1. 说明
网上找了篇Hadoop 3.1环境搭建的文章,错误百出,所以决定自己写一个,用作学习和测试环境使用。
2. 软件版本
软件 | 版本 | 下载地址 |
---|---|---|
CentOS | 7.2.1511 x86_64 | |
Hadoop | 3.1.0 | hadoop-3.1.0-src.tar.gz |
JDK | jdk-8u172-linux-x64.rpm | jdk8 |
系统全部在虚拟机中运行。
3. 服务器规划
主机名 | IP地址 | 说明 | 运行进程 |
---|---|---|---|
node1 | 10.211.55.4 | node1节点(master) | NameNode, ResourceManager, SecondaryNameNode |
node2 | 10.211.55.5 | node2节点(worker) | DataNode, NodeManager |
node3 | 10.211.55.6 | node3节点(worker) | DataNode, NodeManager |
4. 服务器环境准备
本章配置每个节点都要进行,并且都以root账号登录服务器进行配置。
4.1 基础环境
# 添加host,把以下内容添加到hosts文件末尾
[root@node1 ~] vi /etc/hosts
10.211.55.4 node1
10.211.55.5 node2
10.211.55.6 node3
# 执行以下命令关闭防火墙
[root@node1 ~]systemctl stop firewalld && systemctl disable firewalld
# 停止SELINUX
[root@node1 ~]setenforce 0
# 将SELINUX的值改成disabled
[root@node1 ~]vi /etc/selinux/config
# 修改SELINUX值为disabled,禁用SELINUX
SELINUX=disabled
# 修改服务器hostname,和hosts文件中定义一致,重启后shell提示为node1
[root@node1 ~]vi /etc/hostname
node1
# 修改服务器shell,hadoop不支持非bash的shell,如果使用了zsh(例如:使用了ohmyzsh),则需要改回bash
[root@node1 ~]chsh -s /bin/bash
# 重启服务器
[root@node1 ~]reboot
4.2 配置免密码登录
使用root账号登录服务器。
# node1执行以下命令
# 生成密钥对,输入之后一直选择enter即可。
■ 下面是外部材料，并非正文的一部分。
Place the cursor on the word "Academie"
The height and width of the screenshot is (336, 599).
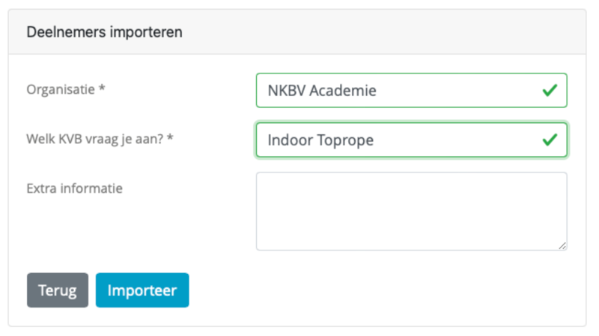pyautogui.click(x=343, y=92)
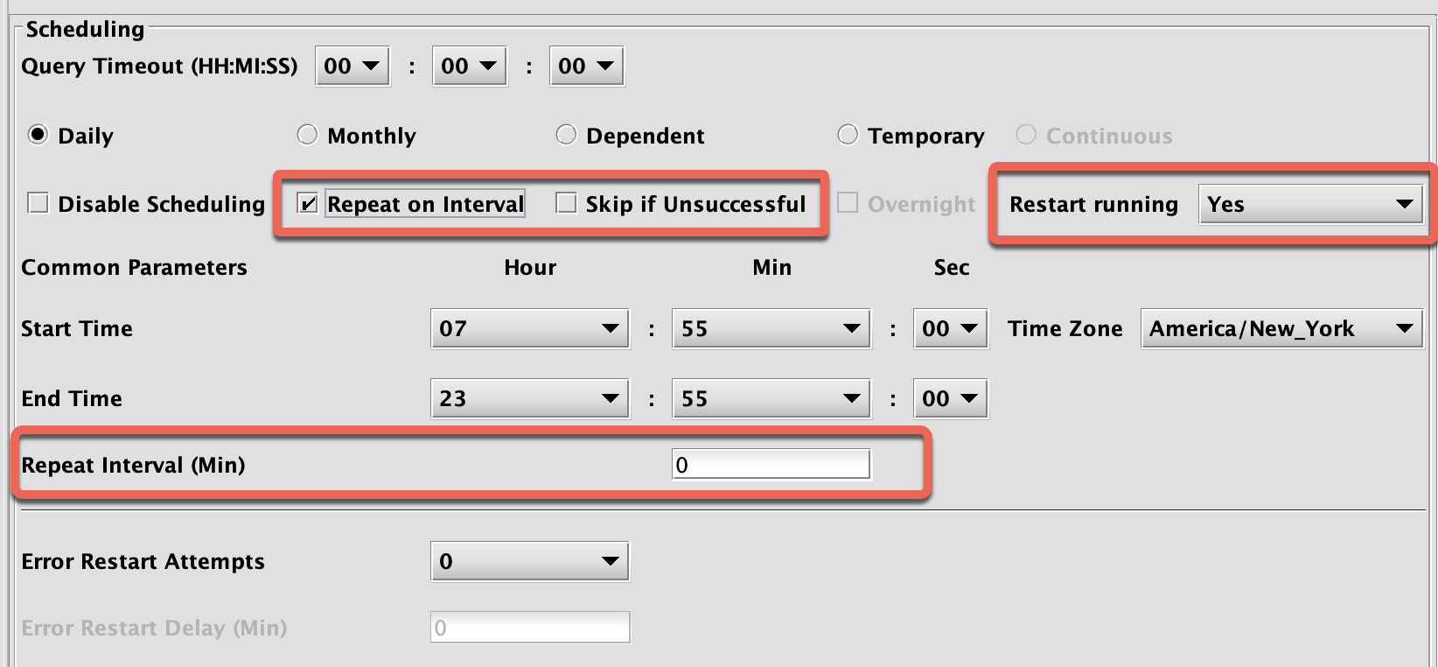Expand the End Time minute dropdown
This screenshot has height=667, width=1438.
coord(771,398)
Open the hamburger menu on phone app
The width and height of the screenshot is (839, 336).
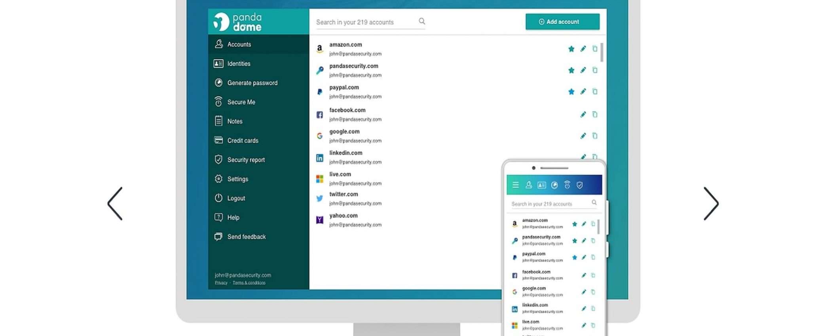point(515,185)
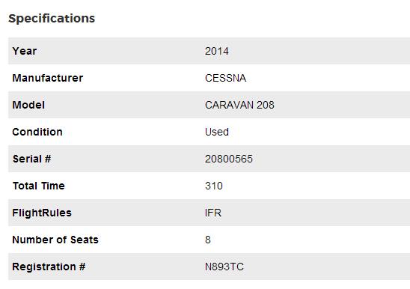The height and width of the screenshot is (289, 410).
Task: Click the seat count value 8
Action: click(208, 240)
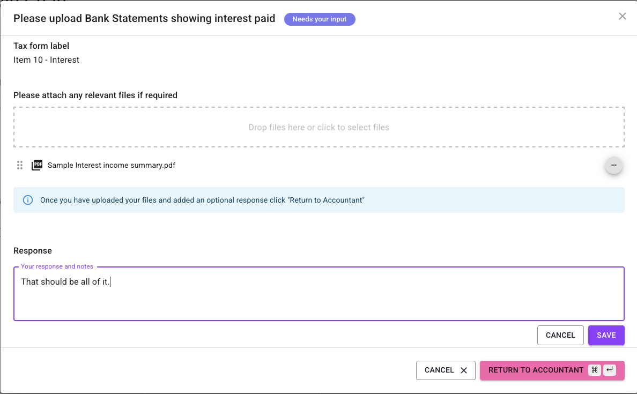Click the Tax form label heading
This screenshot has width=637, height=394.
tap(41, 46)
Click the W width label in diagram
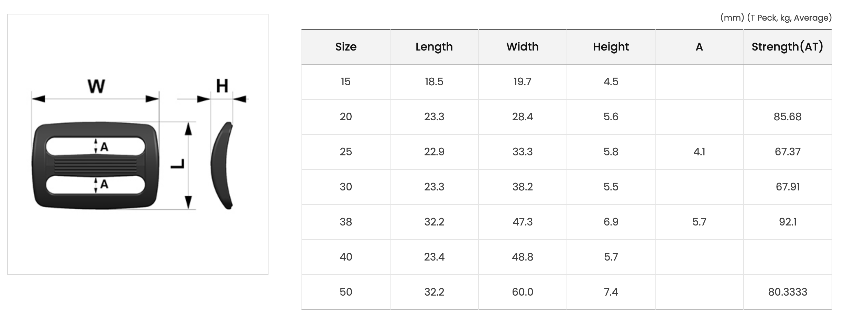Image resolution: width=845 pixels, height=319 pixels. coord(96,86)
生成的秘钥位于 ~/.ssh文件夹下
[root@node1 ~]# ssh-keygen -t rsa
[root@node1 ~]# scp ~/.ssh/id_rsa.pub root@node2:~
[root@node1 ~]# scp ~/.ssh/id_rsa.pub root@node3:~
# node2,node3 执行以下命令
[root@node2 ~]# mkdir -p .ssh
[root@node2 ~]# cd .ssh/
[root@node2 .ssh]# cat ~/id_rsa.pub >> authorized_keys
# 三个节点分别执行以下命令,修改权限,否则远程启动的时候会报错
chmod 700 ~/.ssh
chmod 600 ~/.ssh/authorized_keys
4.3 安装JDK
每个节点下载并上传jdk安装程序。
# 安装jdk,默认安装到/usr/java/jdk1.8.0_172-amd64目录下,安装程序同时会创建链接:/usr/java/default和/usr/java/latest,可以用来配置JAVA_HOME
[root@node1 ~]# rpm -ivh jdk-8u172-linux-x64.rpm
# 配置环境变量
[root@node1 ~]# vi ~/.bash_profile
# 在末尾添加
export JAVA_HOME=/usr/java/default
export PATH=$JAVA_HOME/bin:$PATH
export CLASSPATH=.:$JAVA_HOME/lib/dt.jar:$JAVA_HOME/lib/tools.jar
# 刷新配置文件
source ~/.bash_profile
5. 安装Hadoop
在node1节点上安装hadoop并进行配置,然后复制到其他节点。使用root账号登录node1,依次执行以下配置。
5.1 安装Hadoop
# 创建目录
[root@node1 opt]# cd /opt/ && mkdir hadoop && cd hadoop
# 解压hadoop-3.1.0.tar.gz
[root@node1 hadoop]# tar xvf hadoop-3.1.0.tar.gz
# 修改环境变量
[root@node1 hadoop]# vi ~/.bash_profile
# 在文件末尾添加
export HADOOP_HOME=/opt/hadoop/hadoop-3.1.0
export PATH=$PATH:$HADOOP_HOME/bin
# 刷新配置文件
[root@node1 hadoop]# source ~/.bash_profile
5.2 修改配置文件
这些配置文件全部位于 /opt/hadoop/hadoop-3.1.0/etc/hadoop 文件夹下。
hadoop-env.sh
#The java implementation to use. By default, this environment
# variable is REQUIRED on ALL platforms except OS X!
# export JAVA_HOME=
export JAVA_HOME=/usr/java/default
core-site.xml
<configuration>
<!-- 指定HDFS主节点(namenode)的通信地址 -->
<property>
<name>fs.defaultFS</name>
<value>hdfs://node1:9000</value>
</property>
<!-- 指定hadoop运行时产生文件的存储路径,默认值:/tmp/hadoop-${user.name} -->
<property>
<name>hadoop.tmp.dir</name>
<value>/opt/hadoop/data/tmp</value>
</property>
</configuration>
hdfs-site.xml
<configuration>
<!-- 设置secondarynamenode的http通讯地址,默认值:0.0.0.0:9868,既在当前节点上运行。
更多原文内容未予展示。